To find the minimum score required for an A grade, we need to determine the score that corresponds to the top 11% of scores.
First, we need to convert the given information into a standard normal distribution, also known as the Z-score.
The formula to calculate the Z-score is given by:
Z = (X - μ) / σ
Where:
Z is the Z-score
X is the raw score
μ is the mean of the distribution
σ is the standard deviation of the distribution
In this case, the mean (μ) is 71.9 and the standard deviation (σ) is 8.4.
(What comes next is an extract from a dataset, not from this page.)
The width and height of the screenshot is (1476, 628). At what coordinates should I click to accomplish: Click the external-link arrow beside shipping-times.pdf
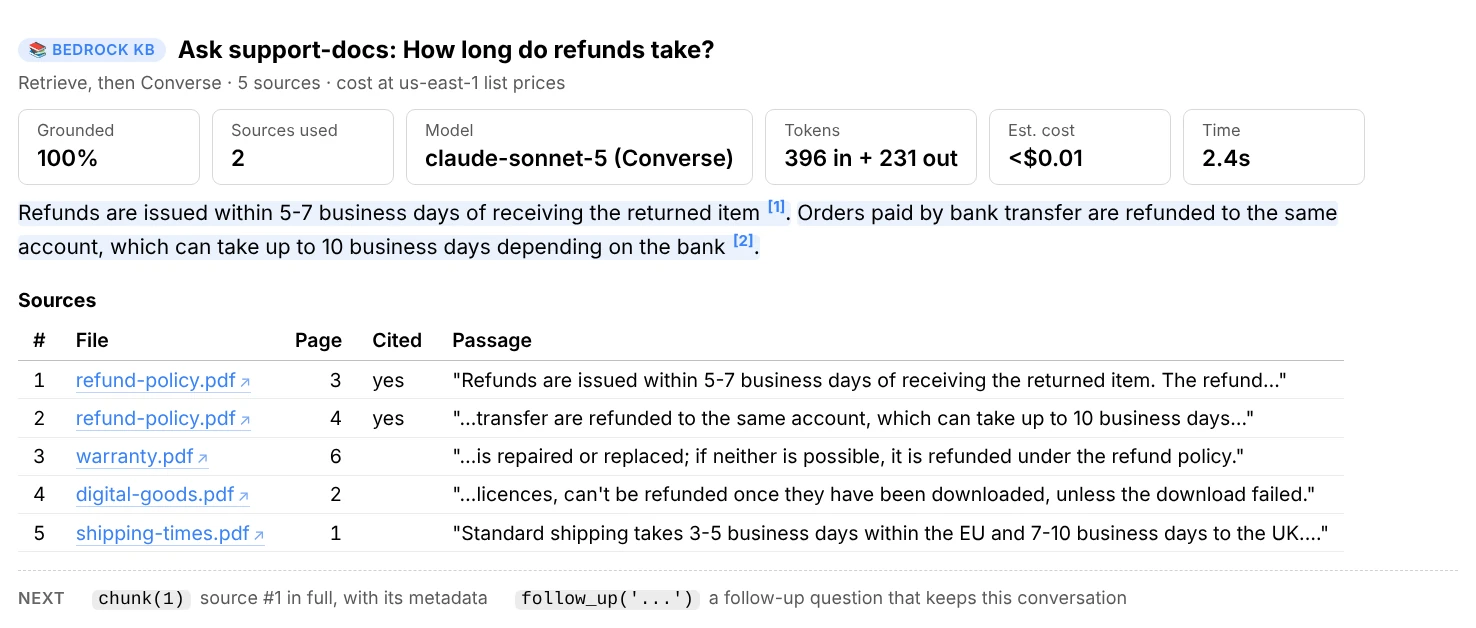tap(259, 535)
To find the Z-score corresponding to the top 11% of scores, we need to find the Z-score that has a cumulative percentage of 89% (100% - 11%).
Using a standard normal distribution table or a Z-score calculator, we can find that the Z-score corresponding to a cumulative percentage of 89% is approximately 1.23.
Now, we can rearrange the Z-score formula to solve for X (the minimum score required for an A grade):
Z = (X - μ) / σ
1.23 = (X - 71.9) / 8.4
Next, we can solve for X:
1.23 * 8.4 = X - 71.9
10.332 = X - 71.9
X = 10.332 + 71.9
X = 82.232
Therefore, the minimum score required for an A grade is approximately 82.232.
Since the question asks us to round our answer to the nearest whole number, the minimum score required for an A grade is 82.